Several Regression Models with Prior Distributions and Sampling Weights

Several regression functions which allow for sampling weights and prior distributions.

The function yjt_regression performs a linear regression in which the response variable is transformed according to the Yeo-Johnson transformation (Yeo & Johnson, 2000; see yjt_dist) and the residuals are distributed following the scaled \(t\) distribution. The degrees of freedom of the \(t\) distribution can be fixed or estimated (est_df=TRUE).

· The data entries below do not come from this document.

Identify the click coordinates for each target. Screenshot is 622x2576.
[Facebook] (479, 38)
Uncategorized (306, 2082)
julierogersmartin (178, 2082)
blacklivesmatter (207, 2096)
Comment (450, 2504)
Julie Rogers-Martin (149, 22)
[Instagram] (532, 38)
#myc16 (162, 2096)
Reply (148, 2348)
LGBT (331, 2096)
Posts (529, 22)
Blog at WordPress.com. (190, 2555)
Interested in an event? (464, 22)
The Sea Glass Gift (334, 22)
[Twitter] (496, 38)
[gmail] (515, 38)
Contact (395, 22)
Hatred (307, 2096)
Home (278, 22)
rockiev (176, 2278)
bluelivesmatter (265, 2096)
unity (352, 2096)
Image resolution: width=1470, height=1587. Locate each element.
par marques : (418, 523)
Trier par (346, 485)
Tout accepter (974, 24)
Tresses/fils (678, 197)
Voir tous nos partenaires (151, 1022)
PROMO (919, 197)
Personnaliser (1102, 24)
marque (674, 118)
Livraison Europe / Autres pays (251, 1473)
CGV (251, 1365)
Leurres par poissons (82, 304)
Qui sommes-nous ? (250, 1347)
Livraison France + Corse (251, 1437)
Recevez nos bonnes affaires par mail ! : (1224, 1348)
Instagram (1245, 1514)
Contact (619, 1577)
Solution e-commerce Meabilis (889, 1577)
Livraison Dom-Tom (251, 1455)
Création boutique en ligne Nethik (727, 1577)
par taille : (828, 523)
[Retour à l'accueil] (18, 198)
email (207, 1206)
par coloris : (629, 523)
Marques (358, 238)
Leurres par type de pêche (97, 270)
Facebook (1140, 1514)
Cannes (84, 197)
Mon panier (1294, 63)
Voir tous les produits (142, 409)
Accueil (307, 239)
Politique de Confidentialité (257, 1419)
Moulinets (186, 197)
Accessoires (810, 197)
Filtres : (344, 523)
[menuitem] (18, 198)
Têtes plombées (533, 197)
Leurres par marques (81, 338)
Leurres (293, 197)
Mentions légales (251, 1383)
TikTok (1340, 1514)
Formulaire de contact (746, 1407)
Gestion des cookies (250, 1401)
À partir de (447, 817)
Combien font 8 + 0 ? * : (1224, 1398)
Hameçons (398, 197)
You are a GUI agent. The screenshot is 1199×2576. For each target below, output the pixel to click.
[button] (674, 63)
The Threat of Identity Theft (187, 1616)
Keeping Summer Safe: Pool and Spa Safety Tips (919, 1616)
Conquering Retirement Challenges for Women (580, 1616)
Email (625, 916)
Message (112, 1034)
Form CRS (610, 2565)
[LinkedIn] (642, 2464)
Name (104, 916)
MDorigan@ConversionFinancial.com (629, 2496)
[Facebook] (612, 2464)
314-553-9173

The function bct_regression has same functionality like the Yeo-Johnson transformation but employs a Box-Cox transformation of the outcome variable.

The Yeo-Johnson transformation can be extended by a probit transformation (probit=TRUE) to cover the case of bounded variables on \([0,1]\).

The function logistic_regression performs logistic regression for dichotomous data.

The function oprobit_regression performs ordinal probit regression for ordinal polytomous data.

#---- linear regression with Yeo-Johnson transformed scaled t distribution
yjt_regression(formula, data, weights=NULL, beta_init=NULL, beta_prior=NULL,
        df=Inf, lambda_fixed=NULL, probit=FALSE, est_df=FALSE, df_min=0.5, df_max=100,
        use_grad=2, h=1e-5, optimizer="optim", maxiter=300, control=NULL)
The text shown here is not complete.